[412.] Il destro maneggio di questi Sofisti, che facevan passare il loro credulo allievo dalle mani dell'uno a quelle dell'altro, è chiaramente riportato da Eunapio (p. 69. 76.) con non sospetta semplicità. L'Ab. della Bleterie ha intesa ed elegantemente descritta tutta questa commedia Vie de Julien, p. 61-67.
[413.] Quando Giuliano, in un momentaneo timor panico che lo sorprese, si fece il segno della croce, i demonj subito sparirono (Greg. Naz. Orat. III. p. 71). Gregorio suppone, che si fossero spaventati, ma i Sacerdoti dichiararono che si erano sdegnati. Il lettore potrà, secondo il grado della sua fede, decidere questa profonda questione.
[414.] Danno un'oscura e lontana idea de' terrori e de' piaceri dell'iniziazione Dion Grisostomo, Temistio, Proclo, e Stobeo. Il dotto autore della Divina Legazione ha riferito le loro parole (Vol. I. p. 239. 247. 248. 280. ed. 1765.) che esso destramente o forzatamente applica alla sua ipotesi.
[415.] La modestia di Giuliano limitossi ad oscuri ed accidentali cenni; ma Libanio distendesi con piacere ne' digiuni e nelle visioni del religioso eroe. Legat. ad Julian. p. 157 e Orat. parent. c. 85. p. 309, 310.

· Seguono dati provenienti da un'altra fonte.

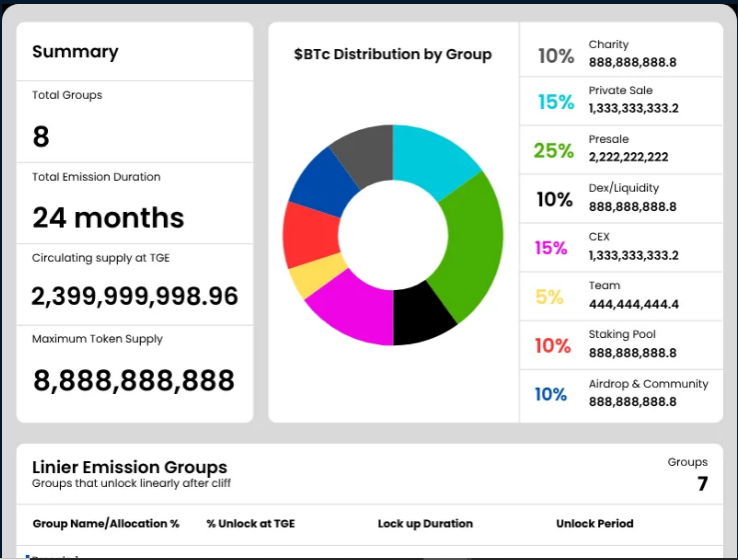This screenshot has width=738, height=560.
Task: Click the Staking Pool legend item
Action: (620, 345)
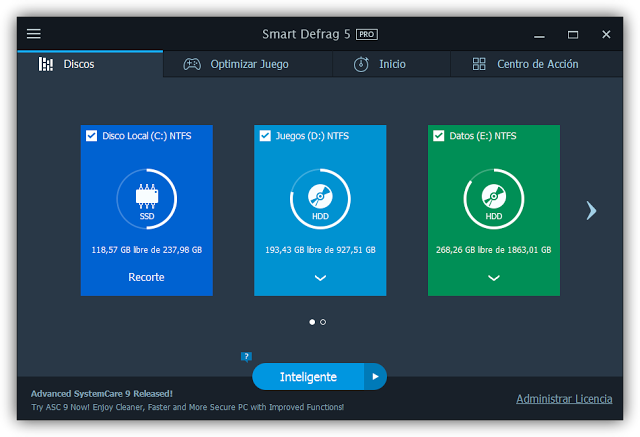640x437 pixels.
Task: Select the second page indicator dot
Action: point(323,322)
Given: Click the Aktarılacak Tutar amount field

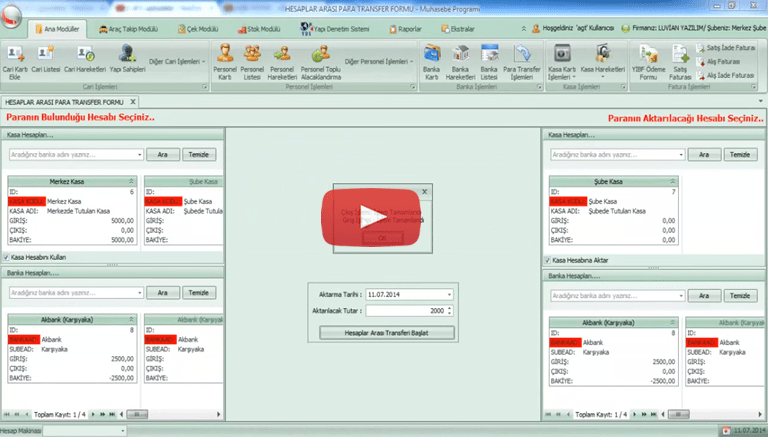Looking at the screenshot, I should point(410,310).
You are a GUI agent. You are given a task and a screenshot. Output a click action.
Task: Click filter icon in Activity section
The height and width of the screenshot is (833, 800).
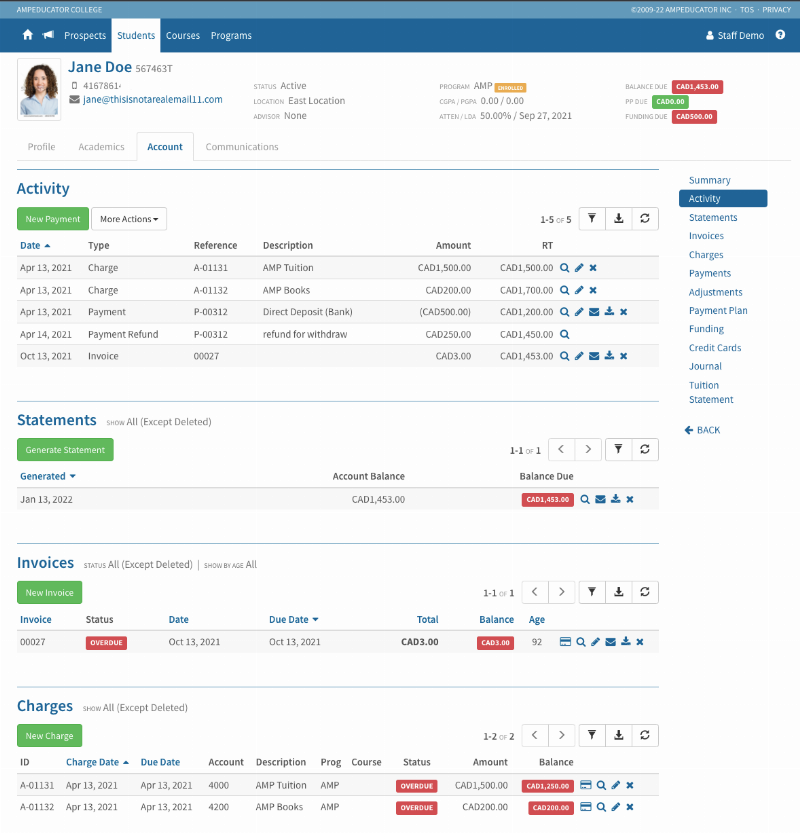coord(591,219)
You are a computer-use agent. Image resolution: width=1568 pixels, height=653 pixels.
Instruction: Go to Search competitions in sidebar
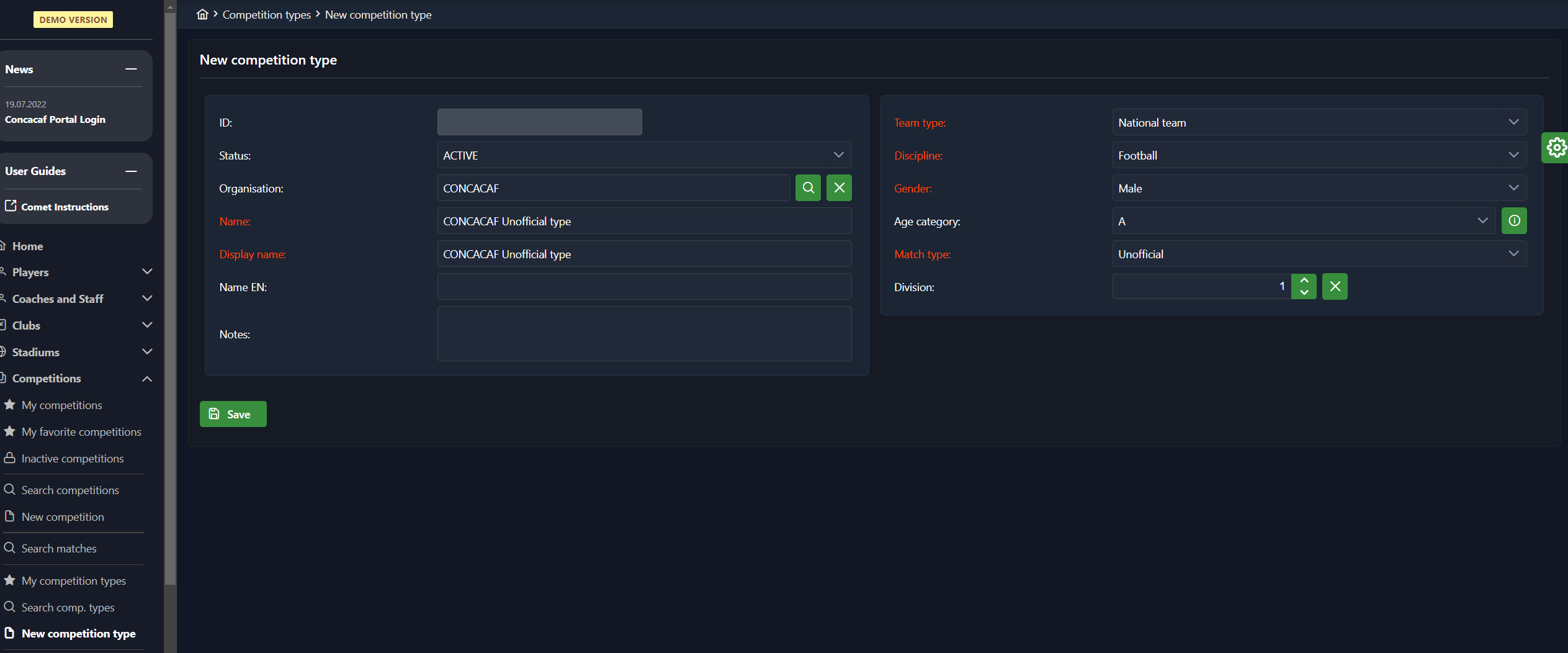coord(69,490)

[416.] Libanio Orat. parent. c. 10. p. 233, 234. Gallo aveva qualche motivo di sospettare dell'apostasia segreta di suo fratello, ed in una lettera, che può ammettersi per genuina, esorta Giuliano ad aderire alla religione de' loro Maggiori. Questo era un argomento, che, per quanto sembra, non calzava ancora perfettamente. Vedi Giuliano Op. p. 454 ed Hist. ae Jovien. Tom, II. p. 141.
[417.] Gregorio (III. p. 50) con zelo inumano censura Costanzo per aver risparmiato l'apostata fanciullo κακως σωθεντα malamente salvato. Il suo traduttore Francese (p. 265) cautamente osserva, che tali espressioni non debbon prendersi alla lettera.
[418.] Libanio Orat. parent. c. IX. p. 233.
[419.] Fabricio (Bibl. Graec. l. V. c. VIII. p. 88, 90) e Lardner (Testim. Pagan. Vol. IV. p. 44-47) hanno esattamente raccolto tutto ciò che ora può trovarsi delle opere di Giuliano contro i Cristiani.
[420.] Circa settant'anni dopo la morte di Giuliano egli eseguì un'impresa, che s'era debolmente tentata da Filippo di Sidone, prolisso e disprezzabile autore; ma neppur l'opera di Cirillo ha interamente soddisfatto i giudici più favorevoli; e l'Ab. della Bleterie (Pref. a l'Hist. de Jovien. pag. 30-32) desidera, che qualche Teologo filosofo (strano centauro) intraprenda la confutazione di Giuliano.
[421.] Libanio (Orat. parent. c. 87 p. 313) contro di cui vi è stato il sospetto, che aiutasse il suo amico, preferisce la divina sua apologia (Orat. IX in necem Julian. p. 255 Ed. Morel.) agli scritti di Porfirio. Si può attaccare il giudizio di Libanio (Socrat. l. III c. 23) ma non accusar lui d'adulazione verso un Principe defunto.